Document Extraction

Feature Overview Java SDK .NET SDK REST API APEX SDK

Feature Overview

Document Extraction looks for appropriately named signatures and fields in an uploaded PDF document, and for each one, it creates a OneSpan Sign signature or field. The positions and sizes of the signatures and fields from the PDF are automatically retained in OneSpan Sign.

The information needed to create each OneSpan Sign signature or field is taken from the name of the PDF signature or field.

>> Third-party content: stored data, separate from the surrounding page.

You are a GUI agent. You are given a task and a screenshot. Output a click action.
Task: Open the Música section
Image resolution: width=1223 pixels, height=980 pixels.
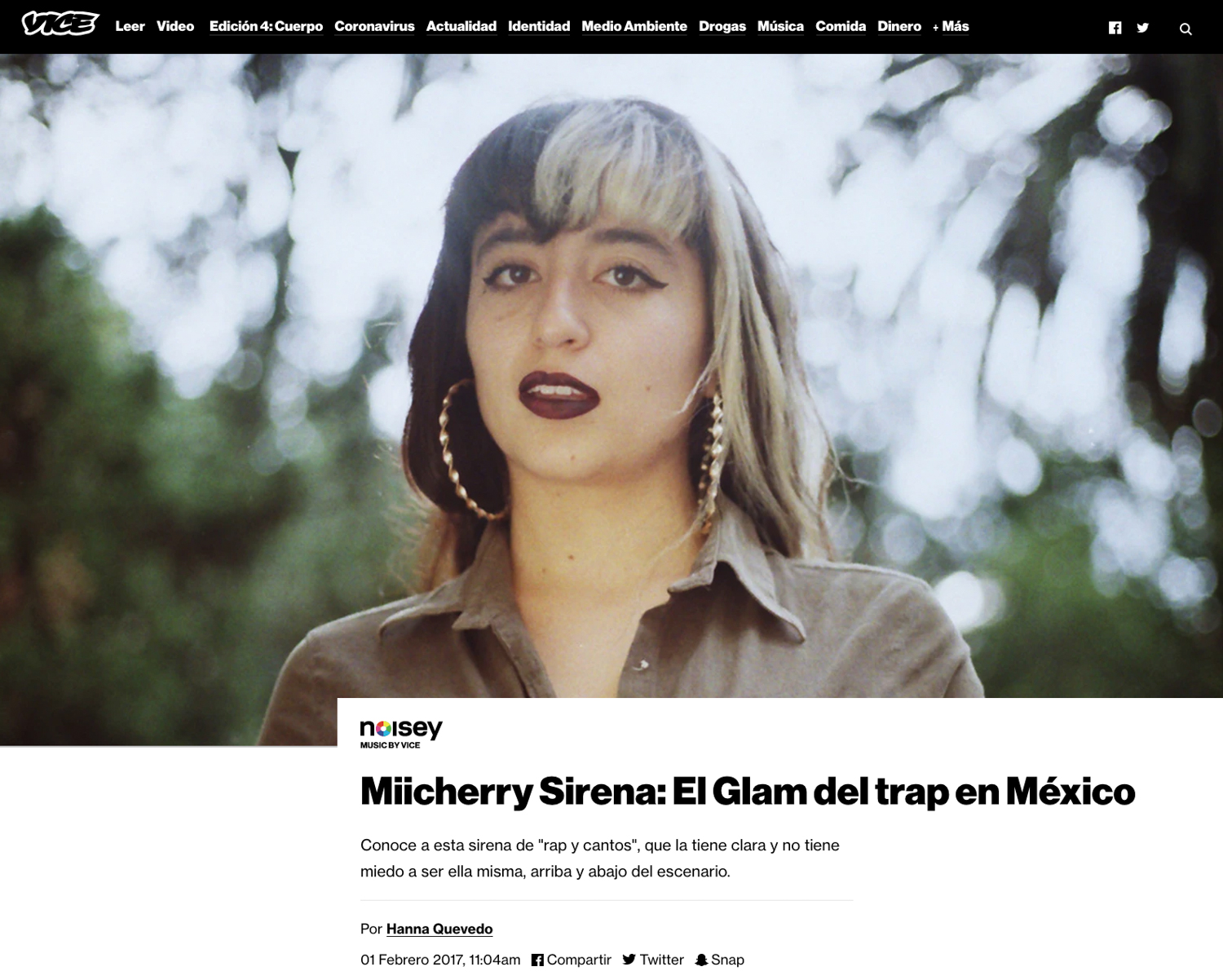[780, 26]
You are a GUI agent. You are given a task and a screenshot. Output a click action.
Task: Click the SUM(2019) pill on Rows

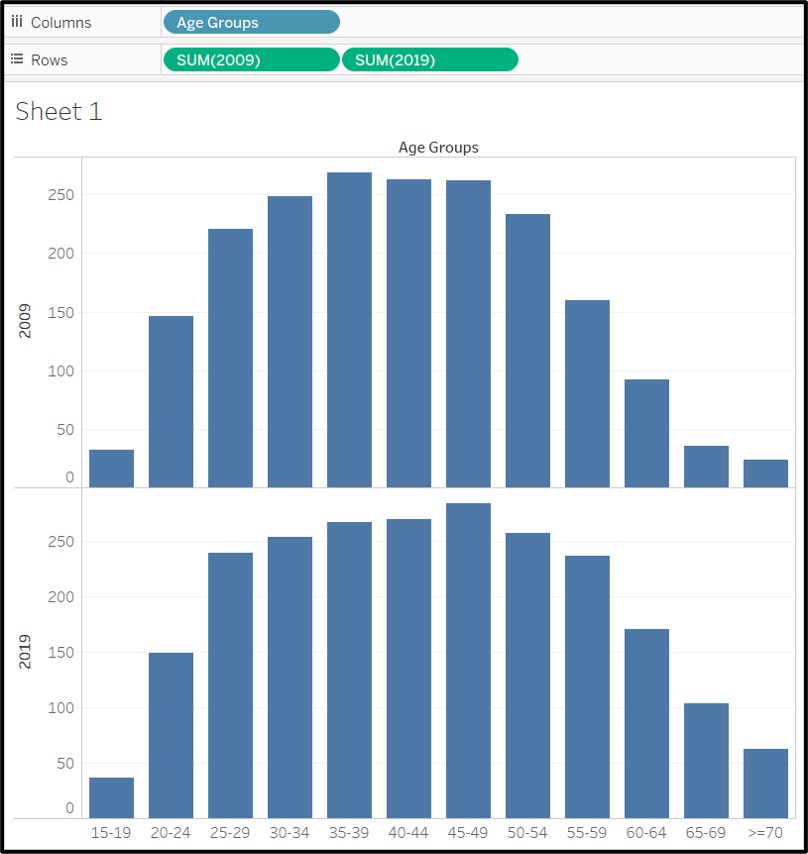tap(429, 60)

Document Extraction Limitations

The following limitations affect Document Extraction:

Document Extraction is available only in the API call that uploads the document. It is not available in subsequent calls.
The following fields are not supported when using Document Extraction.
- Radio buttons
- List fields
- Date fields
- Custom fields
- Text area

Naming Conventions

To create a OneSpan Sign signature field, the PDF field must have a name of the form [Signer.SigStyle#], where:

Signer: By default, the values used for the role of the extraction tag/fieldName are Signer1, Signer2, and so on. If you want to include the sender of the transaction as a signer, use the tag Owner. If you specify a custom role ID for your recipients, you'd use that value in your tags.
SigStyle#: A signature style (Capture, Initials, Fullname, or Mobile Capture) combined with an integer for uniqueness. For example: Capture1 or Fullname09.

If you want the signature field to be optional, simply use the following format: [Signer.SigStyle#.Optional].

To create an unbound OneSpan Sign field, the PDF field must have a name of the form [Signer.SigStyle#.FieldStyle#], where:

Signer.SigStyle# identifies the signature associated with this field.
FieldStyle# is a field style (Textfield or Checkbox) combined with an integer for uniqueness.For example: Textfield2 or Checkbox6.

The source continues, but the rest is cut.